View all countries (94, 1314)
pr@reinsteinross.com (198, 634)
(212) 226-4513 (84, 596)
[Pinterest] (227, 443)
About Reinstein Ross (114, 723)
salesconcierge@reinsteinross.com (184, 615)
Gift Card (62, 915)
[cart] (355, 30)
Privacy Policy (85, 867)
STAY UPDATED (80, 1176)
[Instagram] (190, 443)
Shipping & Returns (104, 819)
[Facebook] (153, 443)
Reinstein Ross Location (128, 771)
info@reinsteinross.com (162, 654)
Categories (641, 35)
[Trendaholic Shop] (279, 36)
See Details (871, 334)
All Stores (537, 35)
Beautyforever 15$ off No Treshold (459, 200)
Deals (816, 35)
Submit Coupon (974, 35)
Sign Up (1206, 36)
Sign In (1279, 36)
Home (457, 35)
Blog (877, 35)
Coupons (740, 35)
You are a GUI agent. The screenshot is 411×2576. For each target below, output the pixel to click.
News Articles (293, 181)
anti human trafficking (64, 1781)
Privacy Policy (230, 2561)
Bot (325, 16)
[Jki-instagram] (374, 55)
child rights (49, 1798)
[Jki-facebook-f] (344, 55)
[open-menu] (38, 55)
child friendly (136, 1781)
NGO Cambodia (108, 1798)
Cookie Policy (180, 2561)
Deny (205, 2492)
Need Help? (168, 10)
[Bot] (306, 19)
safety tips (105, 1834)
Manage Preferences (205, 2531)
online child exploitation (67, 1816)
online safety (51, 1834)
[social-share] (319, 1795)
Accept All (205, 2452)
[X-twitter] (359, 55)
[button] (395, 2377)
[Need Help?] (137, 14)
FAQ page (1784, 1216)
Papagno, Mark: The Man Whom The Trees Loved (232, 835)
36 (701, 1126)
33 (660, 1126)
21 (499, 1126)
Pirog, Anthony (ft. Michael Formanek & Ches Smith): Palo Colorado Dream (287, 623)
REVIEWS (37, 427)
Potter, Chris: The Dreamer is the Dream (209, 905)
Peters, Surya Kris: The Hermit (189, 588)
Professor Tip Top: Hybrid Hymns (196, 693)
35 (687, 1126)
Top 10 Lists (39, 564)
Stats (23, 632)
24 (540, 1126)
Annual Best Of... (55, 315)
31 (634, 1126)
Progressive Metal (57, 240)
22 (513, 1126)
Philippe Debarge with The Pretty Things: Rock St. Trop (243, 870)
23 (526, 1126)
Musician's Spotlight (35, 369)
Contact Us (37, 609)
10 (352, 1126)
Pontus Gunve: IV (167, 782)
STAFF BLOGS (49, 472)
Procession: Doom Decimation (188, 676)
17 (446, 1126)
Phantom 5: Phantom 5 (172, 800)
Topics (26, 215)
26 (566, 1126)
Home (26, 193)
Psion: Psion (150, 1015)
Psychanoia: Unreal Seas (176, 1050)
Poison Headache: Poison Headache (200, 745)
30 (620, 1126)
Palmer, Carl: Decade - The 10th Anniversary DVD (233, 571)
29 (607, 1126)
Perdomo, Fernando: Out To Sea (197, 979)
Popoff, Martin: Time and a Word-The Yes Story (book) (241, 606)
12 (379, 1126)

────

* **EXERCISE**: Give the tally of lines in the listing above that contain the string "child", with nothing besides it.

* **OUTPUT BELOW**: 3